Article:
BY DATHAN KAZSUK
Welcome to Chapel of Bones—where the coffee is as black as your soul and the riffs are heavier than your last existential crisis. Tucked into Raleigh’s shadowy underbelly, this isn’t just a music venue—it’s a cathedral for the damned by night and a caffeine cult by day. If you like your lattes with a side of beats, you’ve found your church.
At the helm of this glorious madness is Steve Sommerville—metalhead, musician, and now, high priest of the Triangle’s underground scene. His mission? To resurrect the spirit of The Maywood, the beloved metal venue that met its untimely demise in 2020.
“Maywood was my place,” Sommerville says, his voice soaked in nostalgia. “Both of my bands played their first gigs there. Hell, I lost my front teeth in a D.R.I. pit at that place.” When The Maywood shuttered its doors, the void wasn’t just felt—it echoed.
But Sommerville didn’t wallow in the silence. Fueled by distorted chords and an unhealthy amount of coffee, he vowed to raise a new temple of metal. With his brothers Timmy and Andy, Steve found his chance when the old Maywood spot—gutted and ghostly, being used as Trophy Brewing’s storage—came back on the market. “I hit up the owner, gave him my pitch, and here we are,” Sommerville says, grinning like a man who’s seen the abyss and decided to build a bar there.
The name Chapel of Bones wasn’t plucked from a metal lyric—though it could’ve been. Sommerville’s inspiration came from a visit to Evora, Portugal, where he stood inside the Capela dos Ossos—a chapel lined with human skulls and bones, a not-so-subtle reminder that death comes for us all. “It hit me hard,” he recalls. “I wanted the venue to feel the same—a place where none of the outside world’s [stuff] matters. Inside, we’re all just here for the music. Equal in death. United in distortion.”
But Chapel of Bones isn’t just a haven for headbangers.
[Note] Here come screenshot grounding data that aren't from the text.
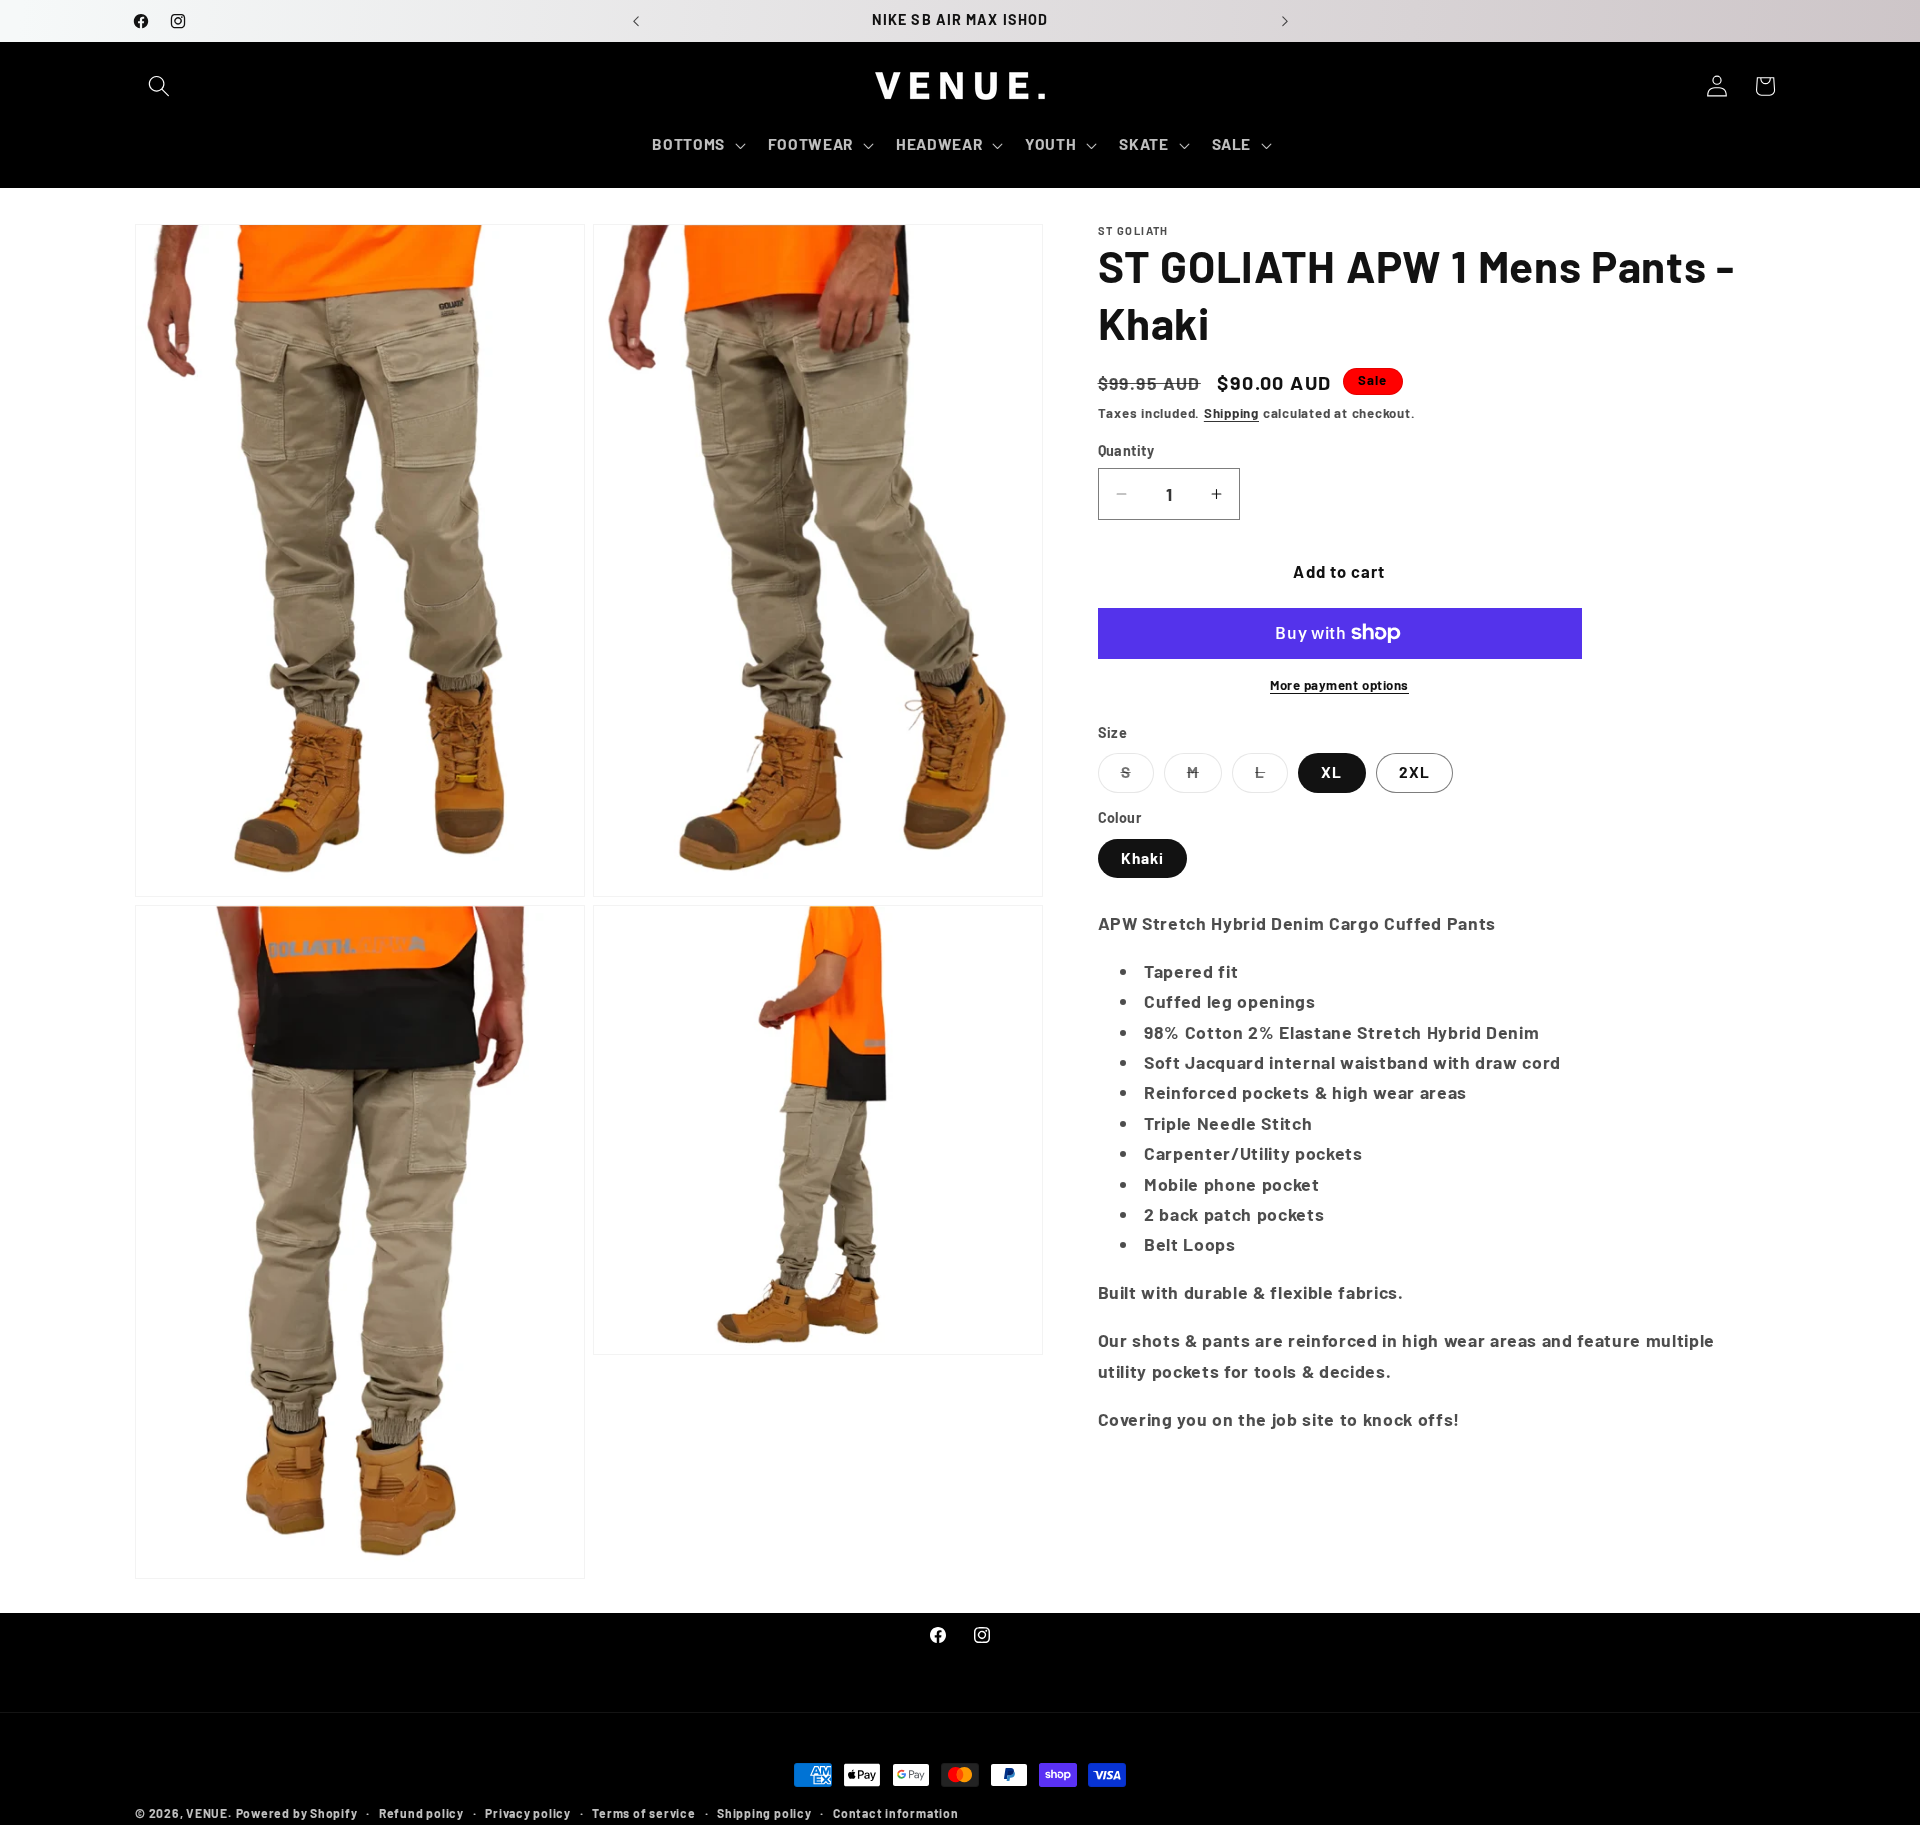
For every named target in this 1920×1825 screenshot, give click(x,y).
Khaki (1143, 858)
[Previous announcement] (636, 21)
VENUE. (209, 1813)
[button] (159, 86)
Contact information (896, 1813)
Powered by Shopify (297, 1813)
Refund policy (421, 1813)
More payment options (1339, 685)
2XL (1414, 772)
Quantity (1126, 450)
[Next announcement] (1285, 21)
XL (1331, 772)
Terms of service (643, 1813)
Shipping (1231, 413)
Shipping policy (764, 1813)
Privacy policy (528, 1813)
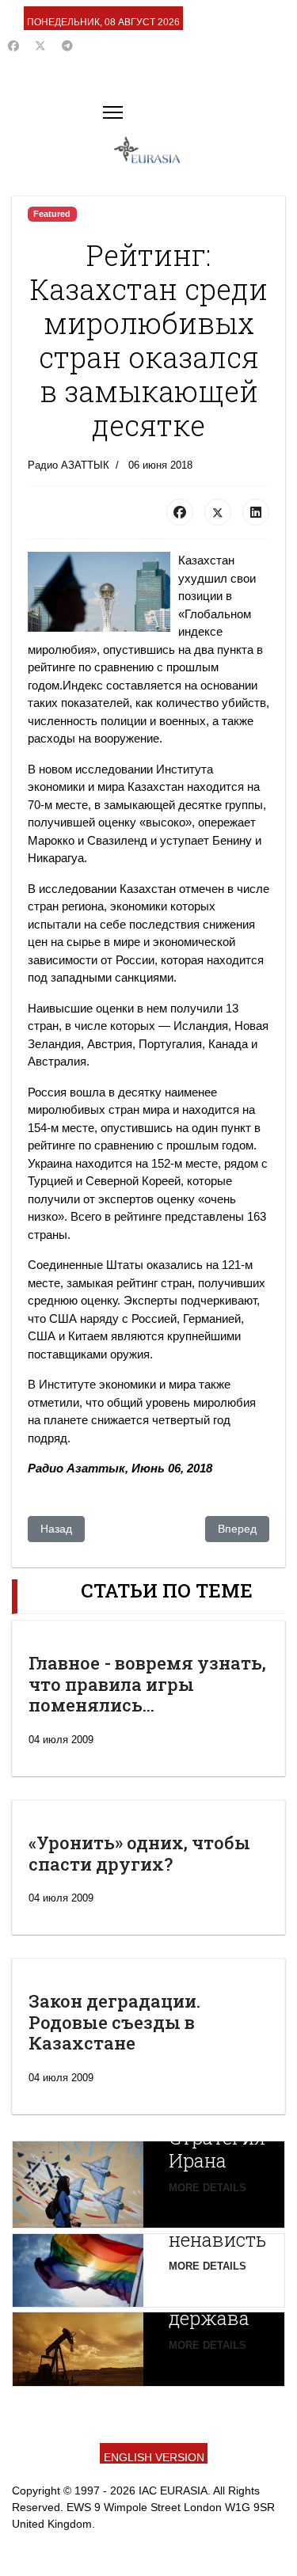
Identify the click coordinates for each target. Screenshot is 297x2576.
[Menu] (113, 112)
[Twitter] (40, 46)
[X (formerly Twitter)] (217, 512)
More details (207, 2188)
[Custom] (67, 46)
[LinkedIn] (255, 512)
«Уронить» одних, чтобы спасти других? (139, 1853)
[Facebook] (13, 46)
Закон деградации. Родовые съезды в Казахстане (114, 2021)
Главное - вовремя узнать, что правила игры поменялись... (147, 1683)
By daylight, it morphs into a coffee sanctuary, brewing organic, custom-roasted magic thanks to a partnership with Fortuna Coffee out of Greensboro. “We tried 20 different coffees until we found the right roast,” Sommerville says. The coffee bar runs Tuesday through Friday from 7 a.m. to 4 p.m. and weekends from 8 a.m. to 4 p.m.—because metalheads need caffeine, too.
True to form, the drink menu reads like a death metal setlist. “The first one I named was Scream Bloody S’more, after Death’s classic album,” Sommerville laughs. “Then there’s Chai by the Sword—a Slayer shoutout.”
Behind the espresso machine is head barista Andy McGirr—part coffee alchemist, part musician. “The guy’s a mad scientist with pour-overs,” Sommerville says. McGirr is no stranger to the Triangle’s music scene, either, juggling shifts at Chapel of Bones while playing in local bands like Antiquity and Hubris.
As the sun sets, the venue unleashes its true form—a full-blown music hall complete with a bar serving beer, cocktails and THC seltzers. “I partnered with New River Distilling Co. in Boone for the THC drinks,” Sommerville explains. “It’s organic cane sugar, clean mountain spring water and capped at 5 milligrams of THC. We treat it like alcohol—21 and up.”
And the music? Loud. Fast. Unrelenting. Chapel of Bones has already gained a reputation for booking national, regional and local acts with a heavy metal slant. “Our first big show was a full day of death metal with Incantation, Exhumed, Skeletal Remains and Ringworm,” he says. “It sold out. That’s when I knew this place had a pulse.”
Dante Gaeta, Sommerville’s operations manager and a seasoned veteran from Revere, Massachusetts, is helping keep the blood flowing with a black belt in booking bands and breaking down barriers. “It was a struggle at first,” he admits. “Bands book a year in advance, but we’re finally pulling in bigger names.” Bands like Tribulation from Sweden, New York City’s Castle Rat and Florida’s Genitorturers have already graced the stage at Chapel of Bones.
Still, it’s not all blast beats and growls. Sommerville knows Chapel of Bones needs variety to thrive. “We can’t do metal every night,” he concedes. “We host goth-industrial dance parties, burlesque shows and yeah … even Taylor Swift dance nights. The Raleigh burlesque community is wild—they’re like the metal scene, tight-knit and unrelenting.”
For all its dark decor and guttural screams, Chapel of Bones welcomes everyone. “Sure, the name might make some people clutch their pearls,” he smirks. “But we hire friendly staff. If someone walks in not knowing a thing about metal, I want them leaving saying, ‘The people were cool and the coffee was killer.’”
Chapel of Bones is more than a venue. It’s a battle cry. A sanctuary for the misfits. A place where death metal meets dark roast and outsiders become family. Whether you’re banging your head to blast beats or sipping a Scream Bloody S’more, one thing’s clear: At Chapel of Bones, the music always comes first.
Because in the end—as the Capela dos Ossos reminds us—we’re all just bones.